* [TASK TO CARRY OUT]: Omitting every picture, copy the lines from the one that contains "Image resolution: width=1024" through the last line of the records below, exactly and with nothing added.

* [SOURCE INFORMATION]:
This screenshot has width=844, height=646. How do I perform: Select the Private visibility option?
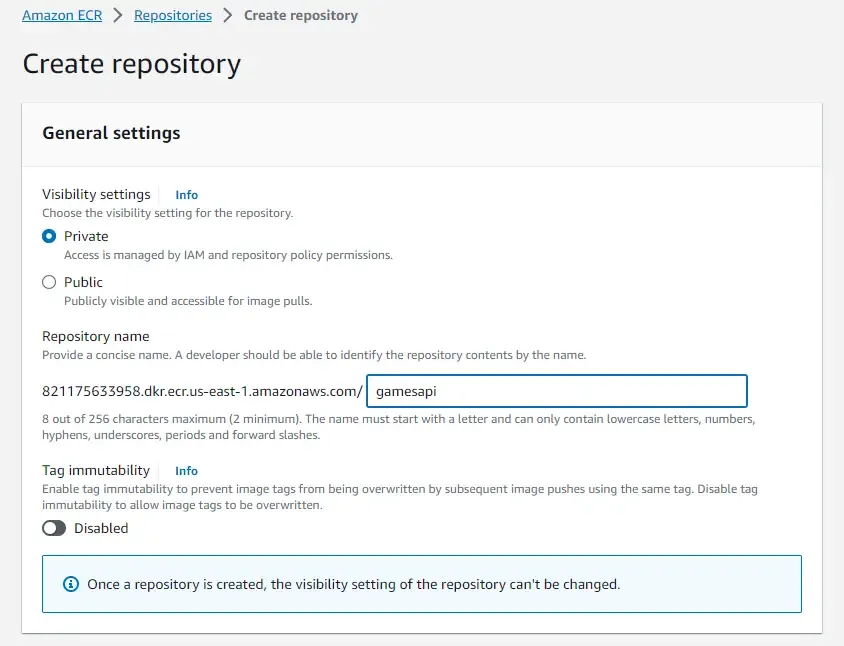pos(46,236)
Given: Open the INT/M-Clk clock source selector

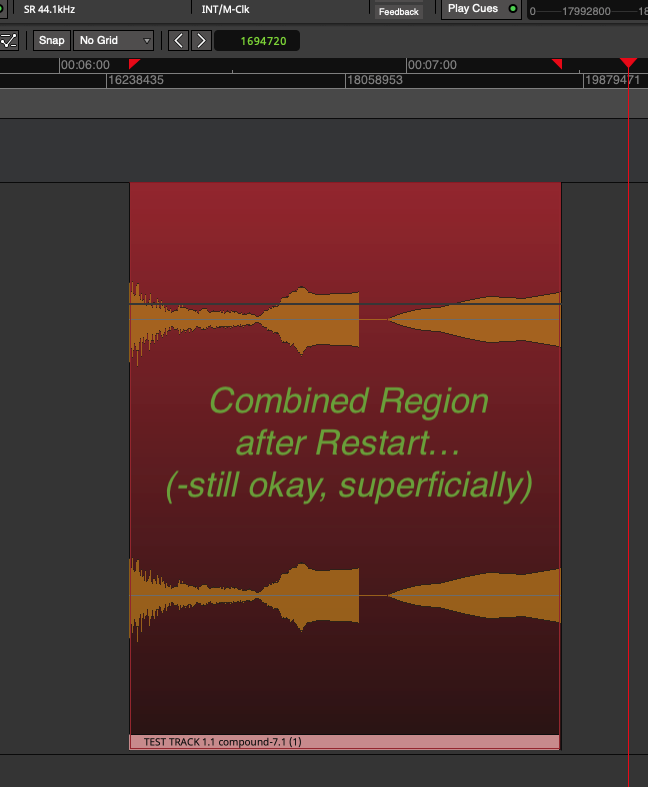Looking at the screenshot, I should pyautogui.click(x=225, y=9).
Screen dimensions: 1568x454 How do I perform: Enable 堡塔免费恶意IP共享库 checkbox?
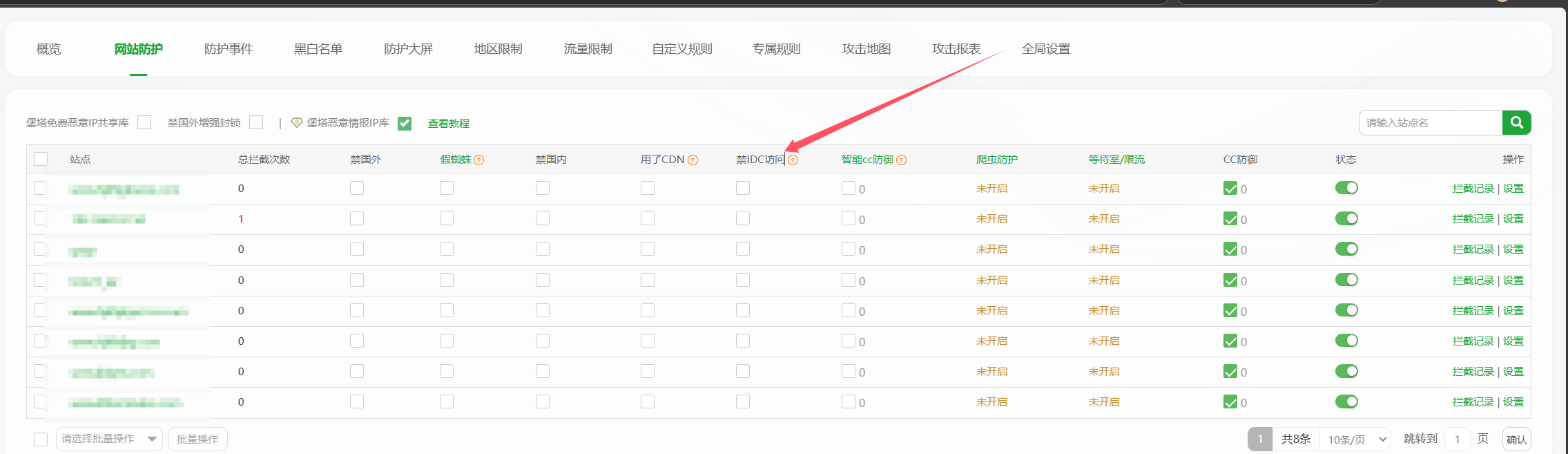click(144, 122)
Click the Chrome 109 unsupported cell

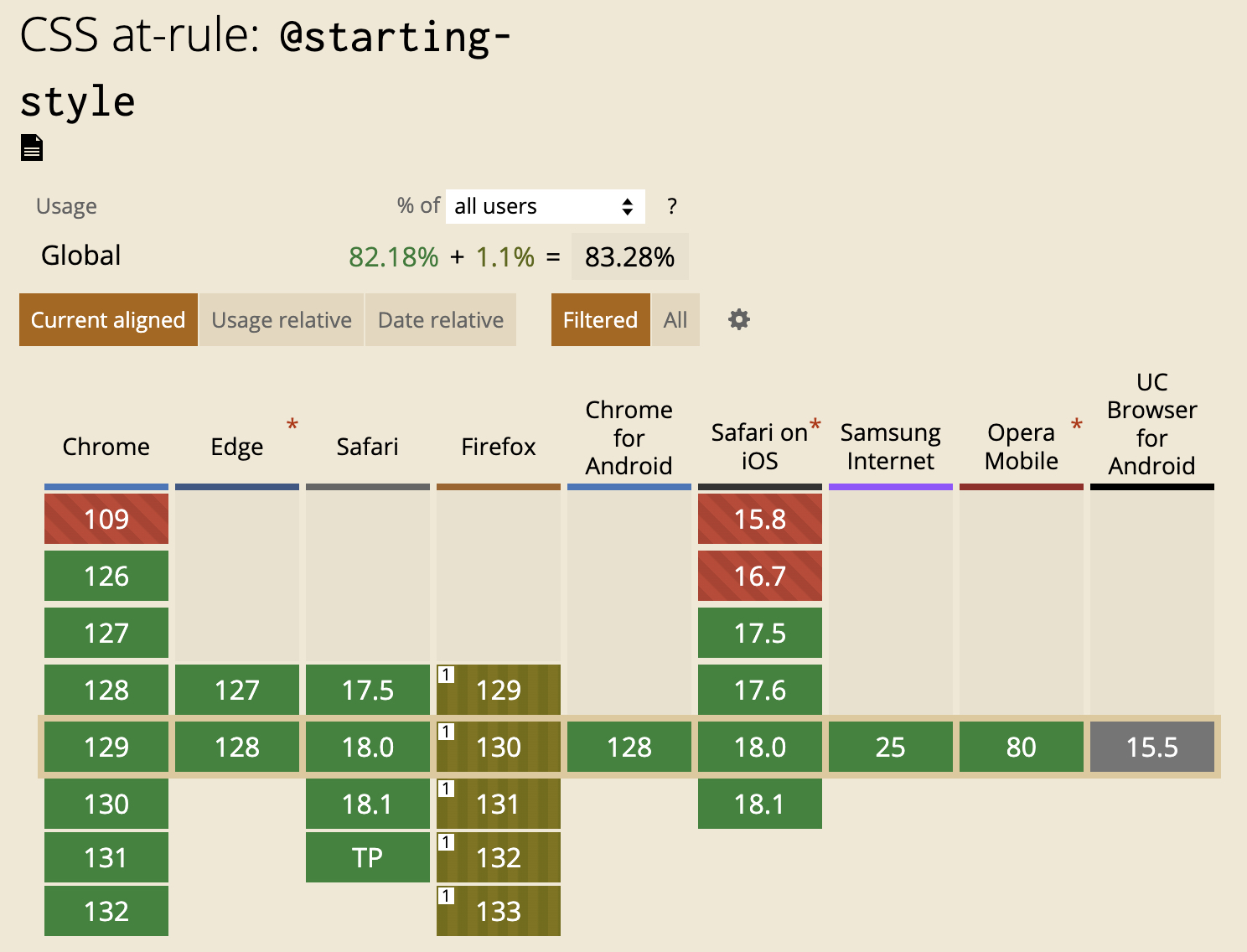pos(106,520)

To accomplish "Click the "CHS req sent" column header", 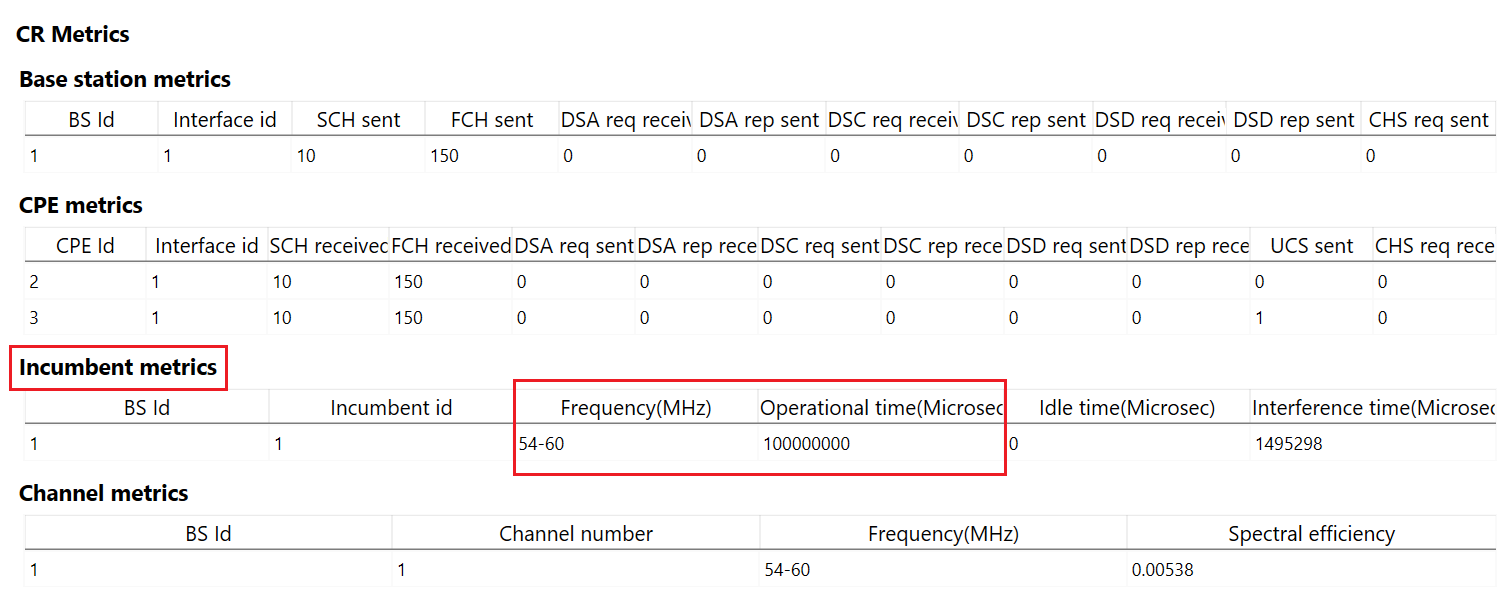I will click(1428, 120).
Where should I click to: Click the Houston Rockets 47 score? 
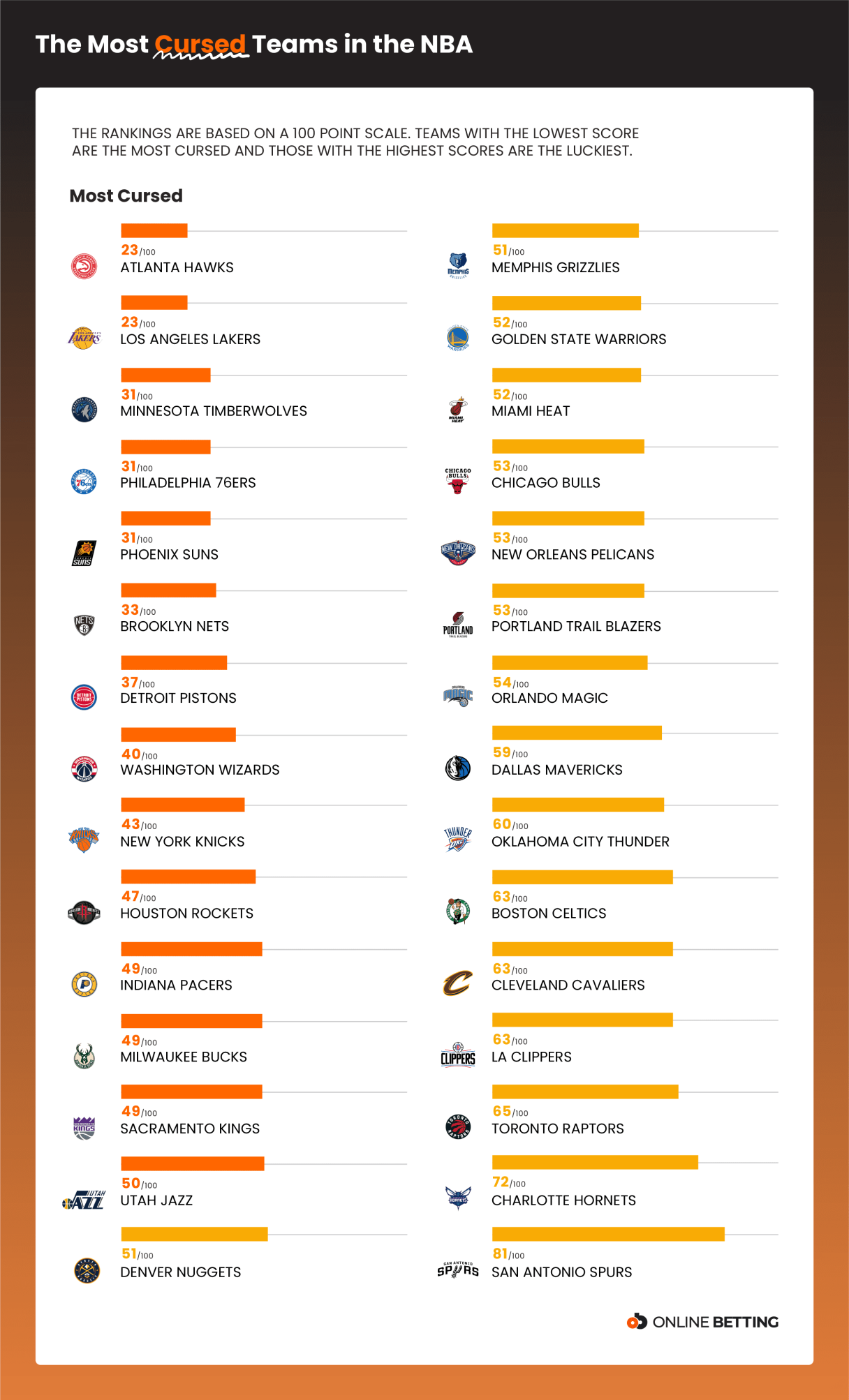[x=131, y=897]
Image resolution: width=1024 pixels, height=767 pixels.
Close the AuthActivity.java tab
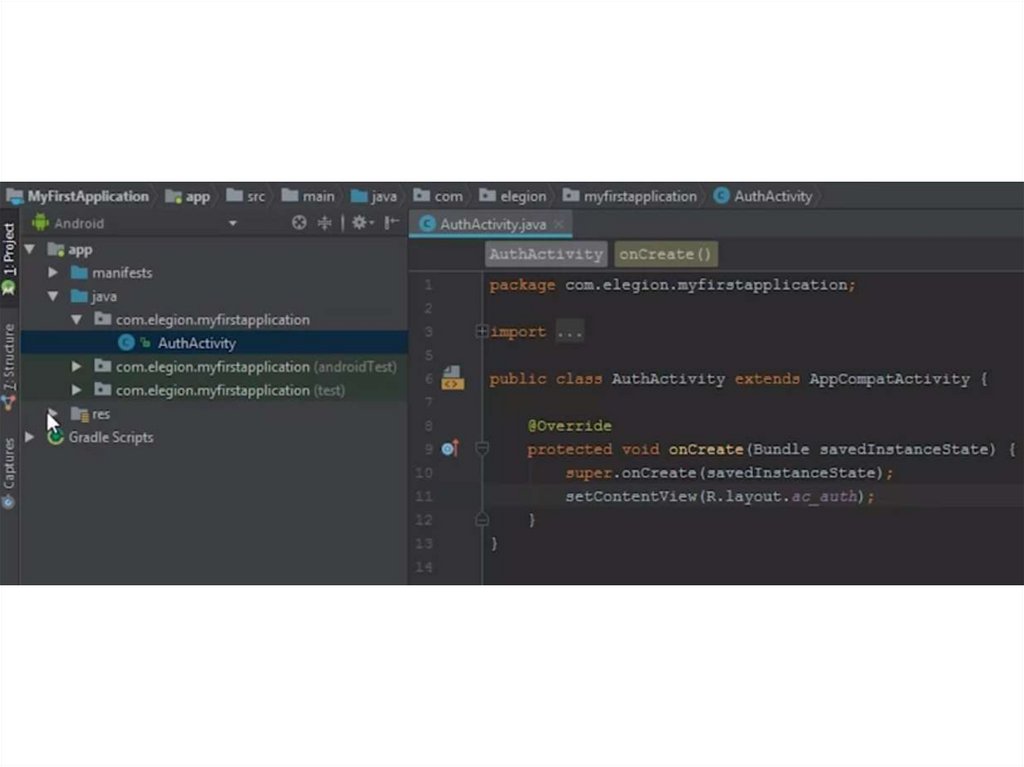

* [WORKED SOLUTION]:
Image resolution: width=1024 pixels, height=767 pixels.
Close the AuthActivity.java tab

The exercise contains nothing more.